# Do this:
Output the lines of all the rows below as a numbered list, leaving out blank lines and omitting the pictures.

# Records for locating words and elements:
--- START ---
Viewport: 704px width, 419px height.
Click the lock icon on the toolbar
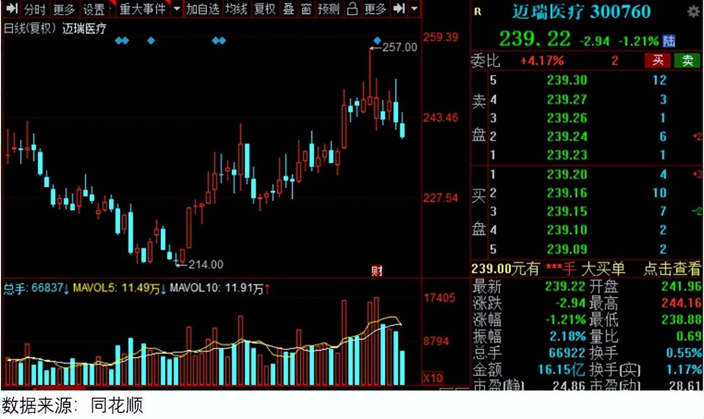coord(352,9)
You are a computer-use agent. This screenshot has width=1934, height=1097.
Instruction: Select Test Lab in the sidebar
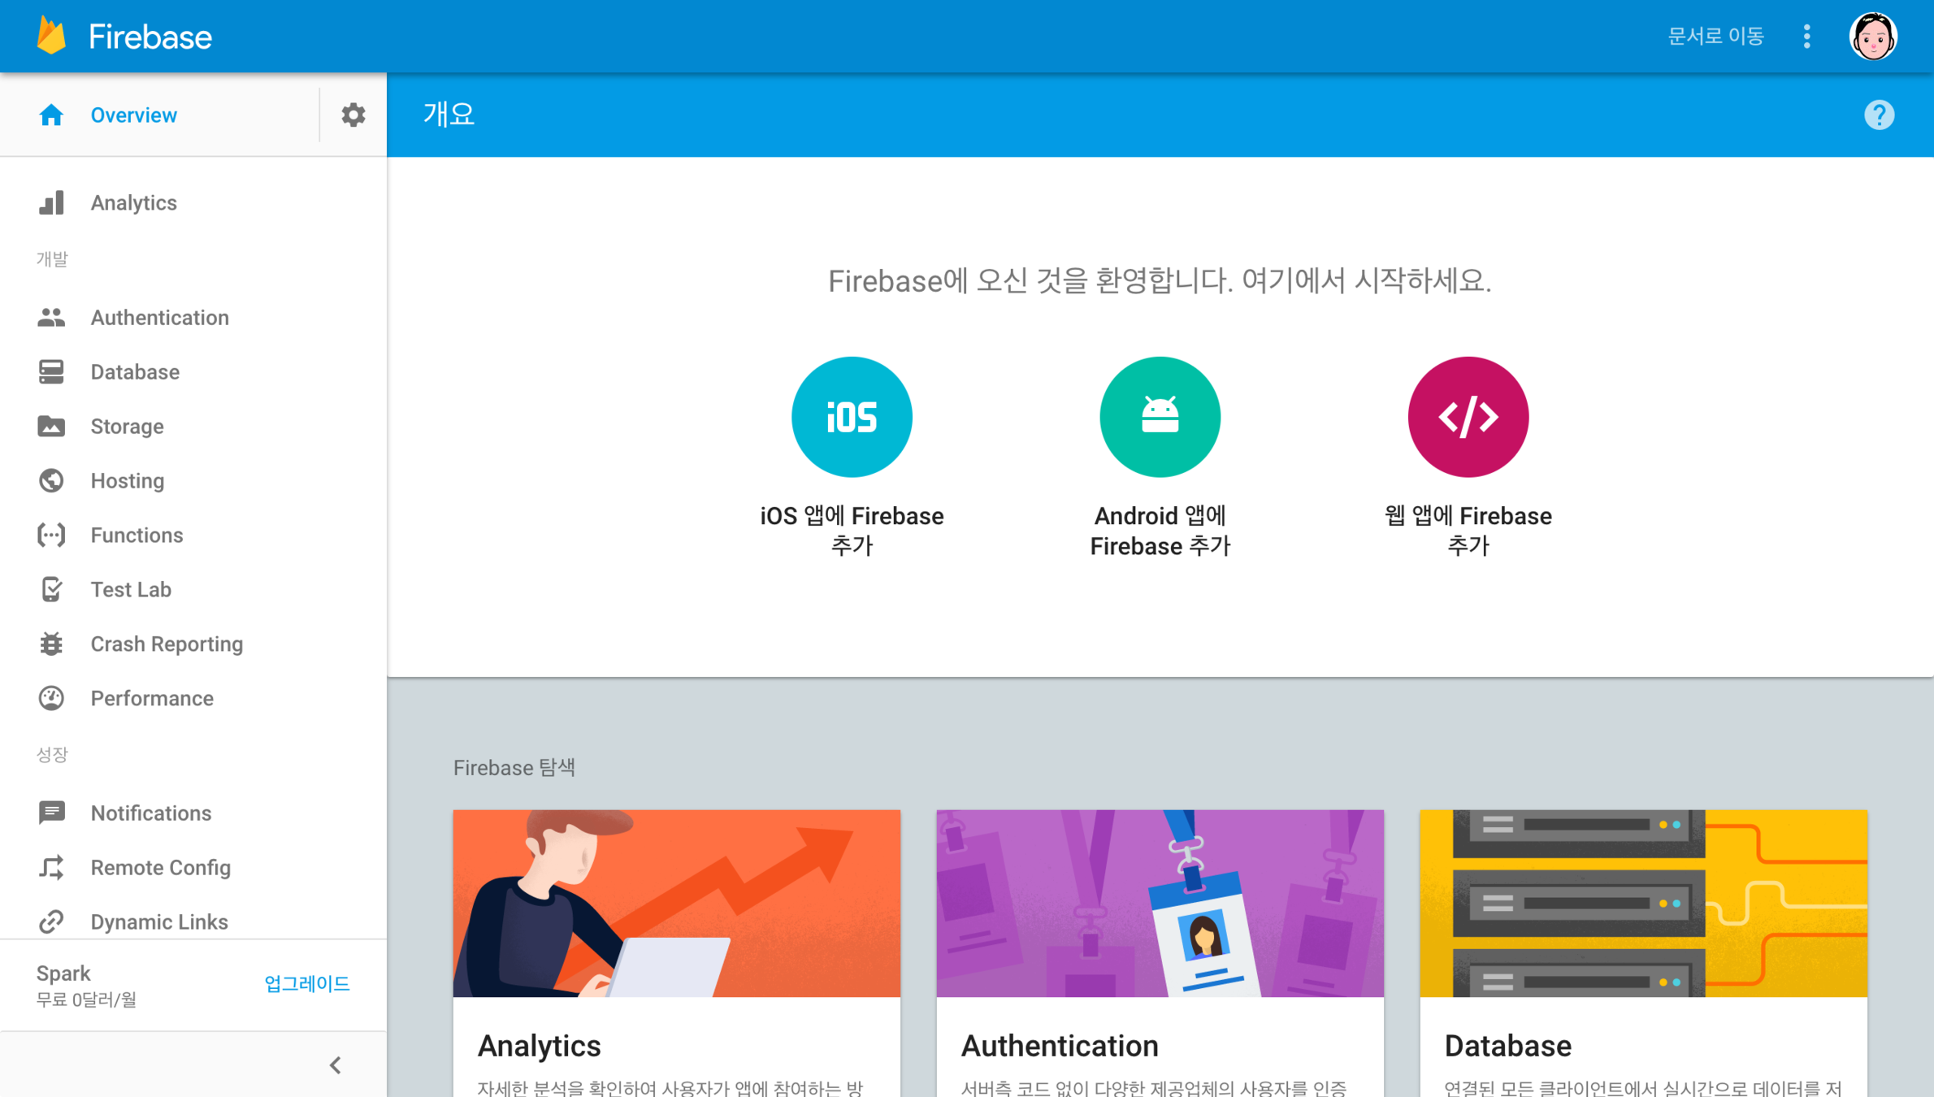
--- END ---
# Response to this task:
1. Viewport: 704px width, 419px height.
2. Click the lock icon on the toolbar
3. coord(352,9)
4. You are a computer-use agent. This screenshot has width=1934, height=1097.
5. Instruction: Select Test Lab in the sidebar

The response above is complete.